THE popularity of “champing” — camping in churches — is behind a rise in visitor numbers to some of the UK’s redundant churches, the Churches Conservation Trust (CCT) has said.
Several of its churches featured in the list, published this week, of the UK’s most popular tourist attractions. Highest in the list for the Trust is Evesham St Lawrence, in Worcestershire, where visitor numbers rose by 39 per cent last year. Other churches included in the Association of Leading Visitor Attraction’s (ALVA) most popular sites for tourists include St Martin’s, in Exeter’s Cathedral Close, and Holy Trinity, York.
Although none of the CCT’s most visited churches allows champing, the Trust attributes the general rise in visitor numbers to its 350 churches to the popularity of the phenomenon (Feature, 16 September).
Champing offers campers the opportunity to stay in 12 churches from Somerset to Orkney, open for overnight stays from this weekend to the end of September. Even before the season opened, bookings for this year are double that of 2016.

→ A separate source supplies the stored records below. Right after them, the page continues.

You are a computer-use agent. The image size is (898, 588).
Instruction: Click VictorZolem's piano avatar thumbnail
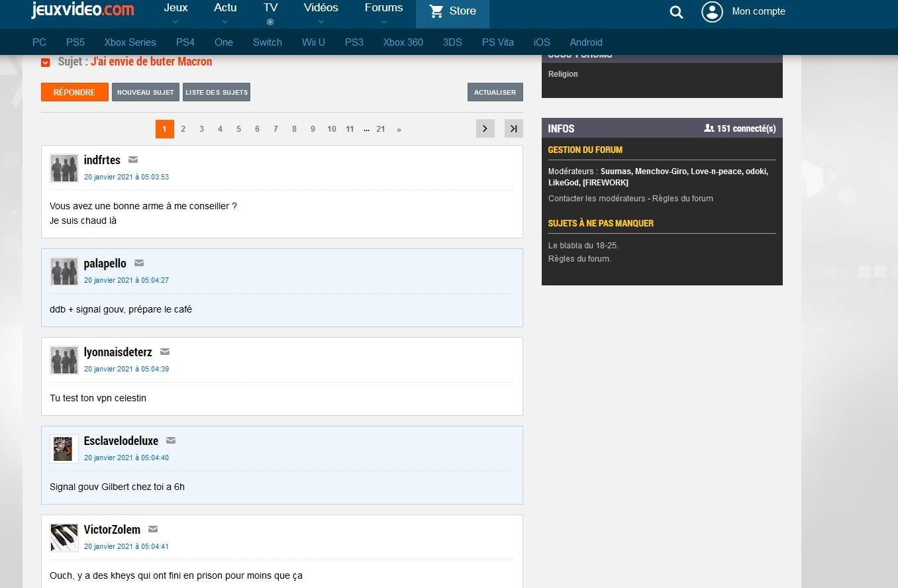click(64, 538)
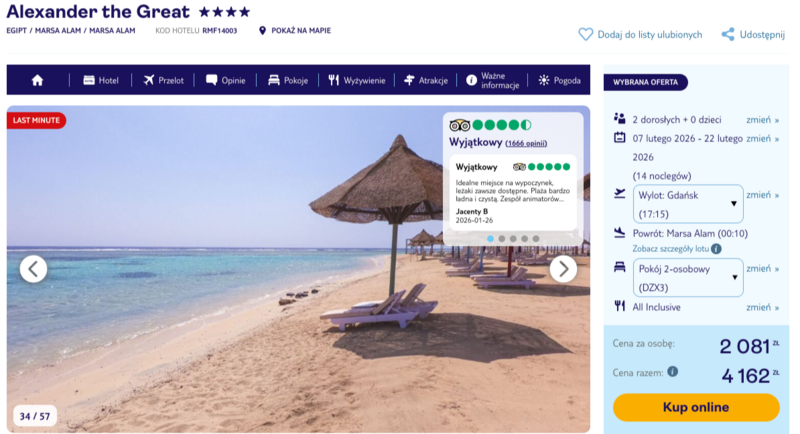Open the Pogoda weather tab
Screen dimensions: 800x434
point(560,80)
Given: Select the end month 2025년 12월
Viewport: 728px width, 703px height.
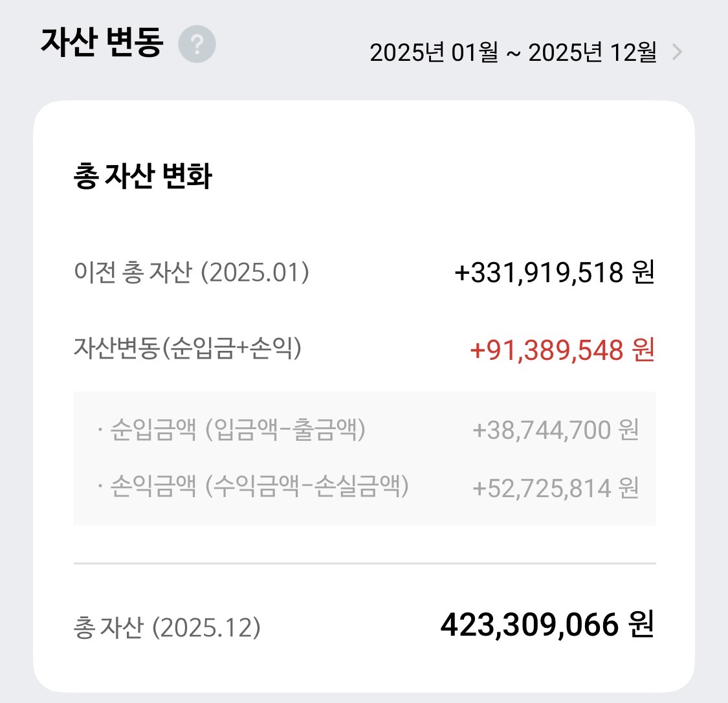Looking at the screenshot, I should [x=592, y=52].
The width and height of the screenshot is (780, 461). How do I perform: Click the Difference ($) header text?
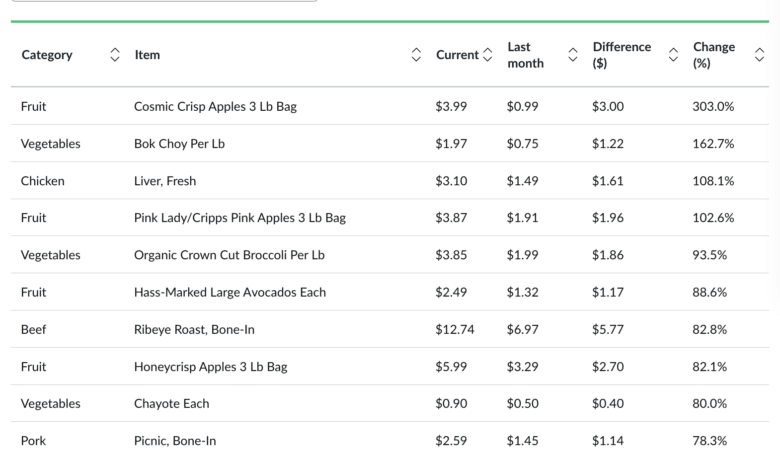(621, 55)
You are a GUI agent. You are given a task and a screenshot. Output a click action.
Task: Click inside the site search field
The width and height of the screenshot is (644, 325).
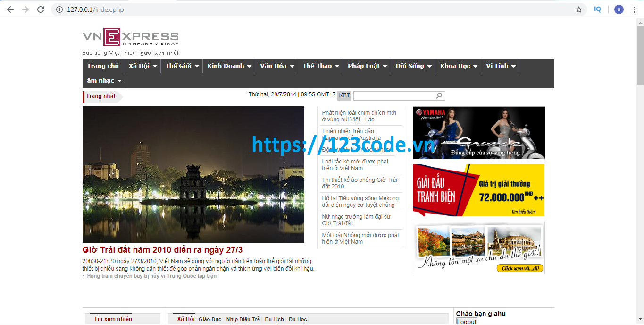[x=396, y=95]
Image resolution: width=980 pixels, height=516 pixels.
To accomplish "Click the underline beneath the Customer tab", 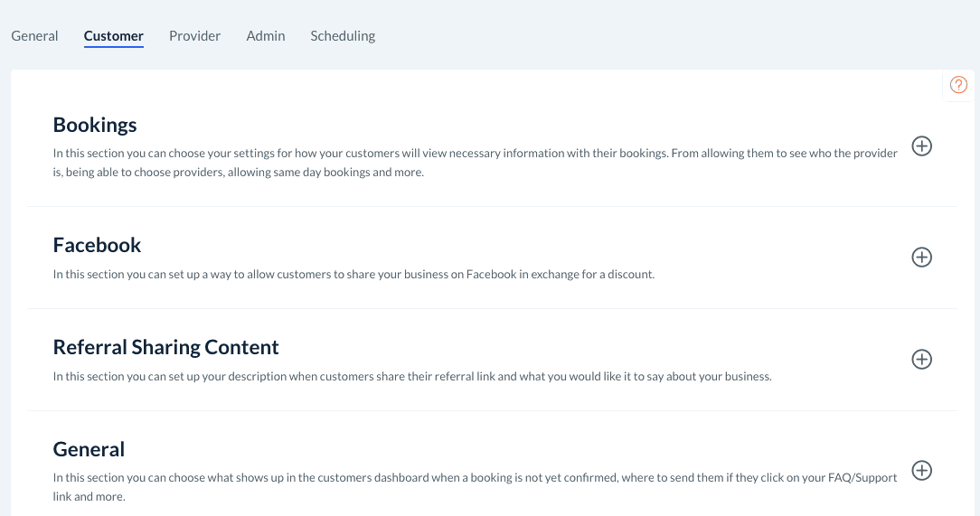I will click(x=114, y=46).
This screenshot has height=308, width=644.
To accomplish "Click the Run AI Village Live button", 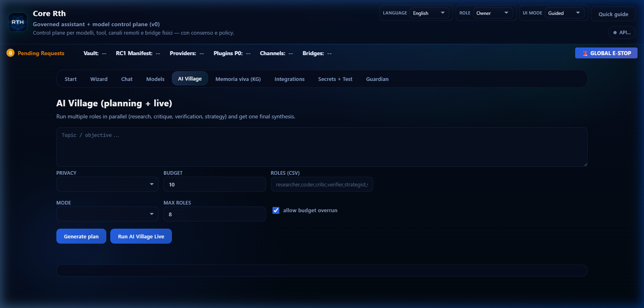I will (141, 236).
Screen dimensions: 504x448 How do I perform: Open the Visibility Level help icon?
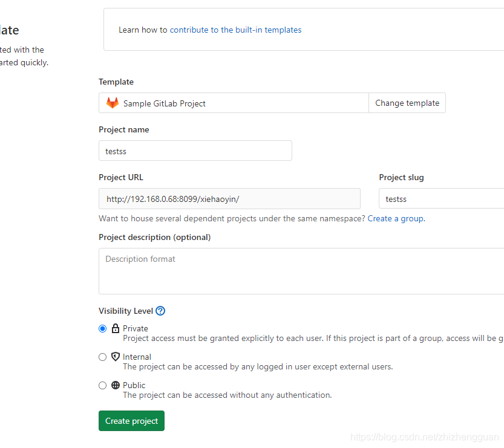[160, 311]
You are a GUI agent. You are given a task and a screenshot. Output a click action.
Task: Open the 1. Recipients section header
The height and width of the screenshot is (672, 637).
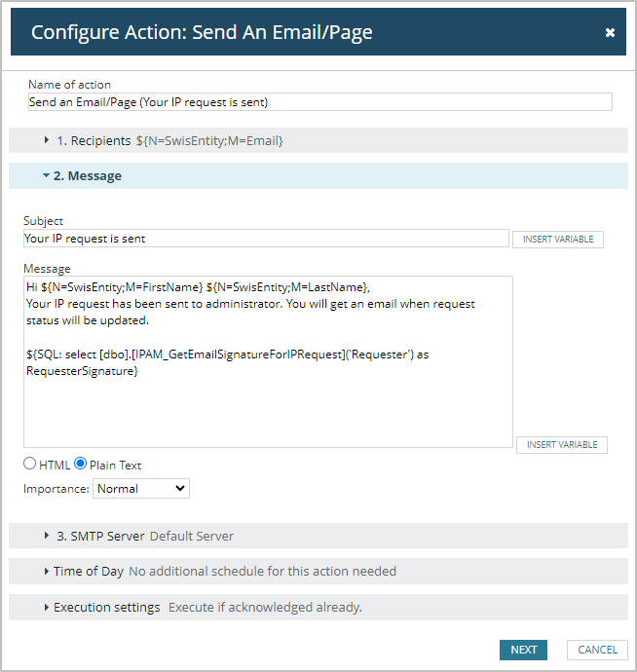click(94, 140)
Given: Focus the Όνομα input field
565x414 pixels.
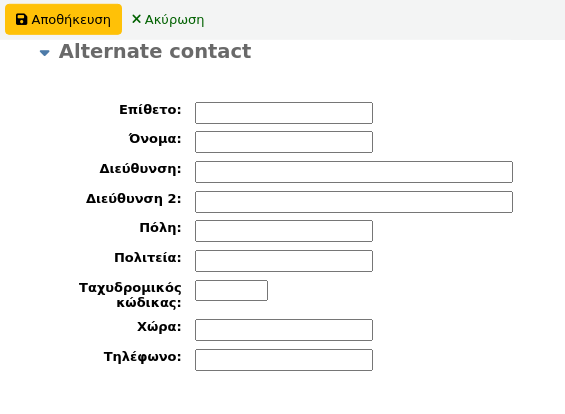Looking at the screenshot, I should click(x=284, y=142).
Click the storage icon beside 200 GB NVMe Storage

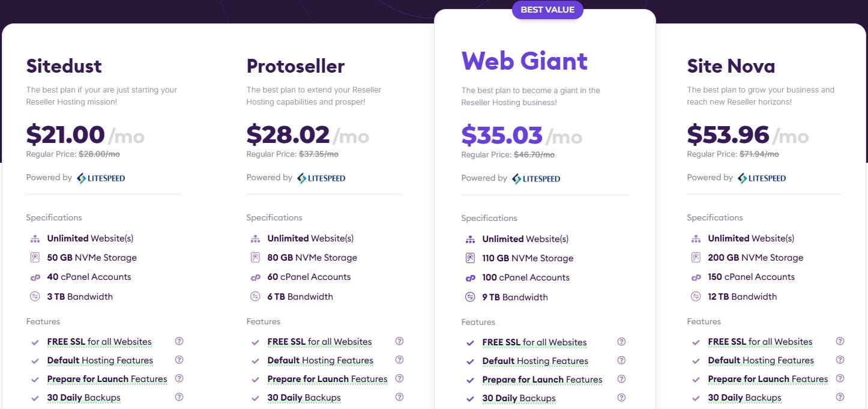pos(696,257)
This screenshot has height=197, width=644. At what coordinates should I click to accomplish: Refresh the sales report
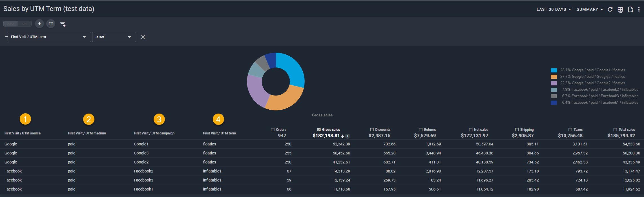pos(610,10)

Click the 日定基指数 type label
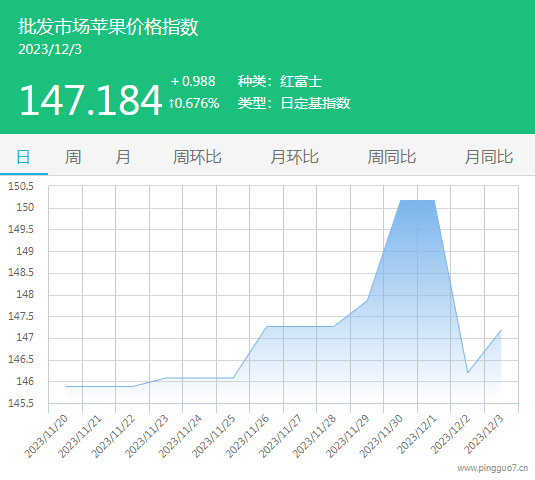tap(315, 103)
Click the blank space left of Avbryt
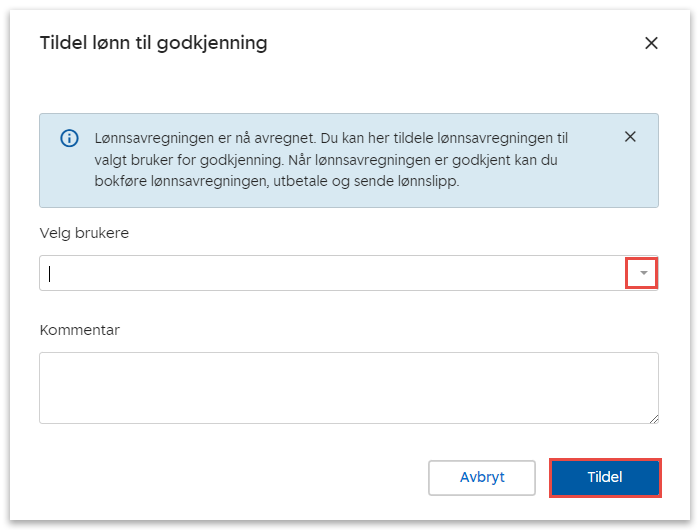This screenshot has height=530, width=700. pyautogui.click(x=230, y=477)
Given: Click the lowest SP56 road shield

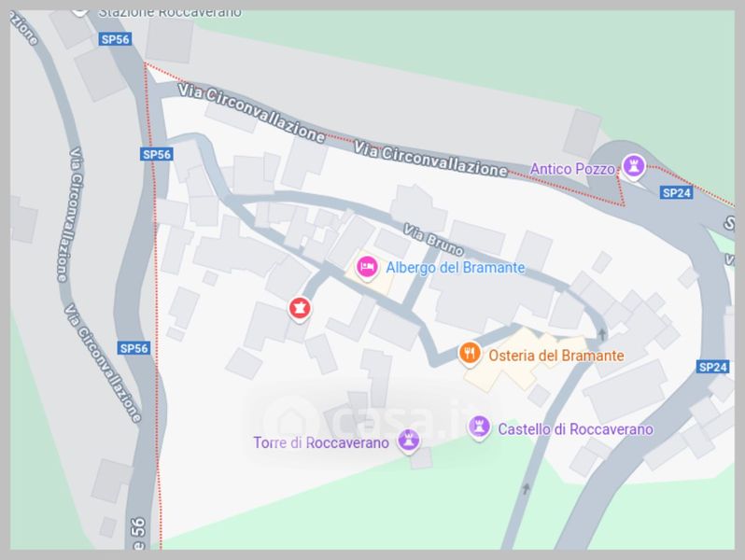Looking at the screenshot, I should [134, 348].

CCT’s champing administrator, Jessica Aiers, said: “We had 150 bookings in total for last year; we already have 250 before the 2017 season even opens. They are coming in all the time, and 25 per cent are from overseas guests, which is well above the tourism industry average of ten per cent.
“We’ve had huge interest from churches with dwindling congregations, from as far away as Toronto, plus we are bringing new audiences into the churches, in addition to raising much-needed funds.
“We provide all equipment, including battery-operated candles, rechargeable lanterns, water and tea, coffee etc., plus the most amazing compost loo, which we call the ChampLav. It’s revolutionising accommodation in these often quite isolated churches in beautiful parts of this country. We’re joining up with local business and communities, employing local people and bringing tourists to the area.”
Across the UK, visitor numbers to top attractions rose by 7.2 per cent last year, although some London attractions experienced falls in numbers, including the British Museum, which is Britain’s most popular visitor site, with nearly 6.5 million visitors. But Tate Modern, which opened its new extension last year, saw a 24-per-cent rise in visitors.
The most visited church in the UK is Westminster Abbey, which ALVA’s figure show stays at the 14th most visited site in the UK, with nearly two million visitors in 2016, a rise of nine per cent on the previous year.
Visitor numbers at St Paul’s Cathedral, however, the next most popular religious site, fell by six per cent. Visitor numbers were also slightly down at both Canterbury Cathedral and York Minster.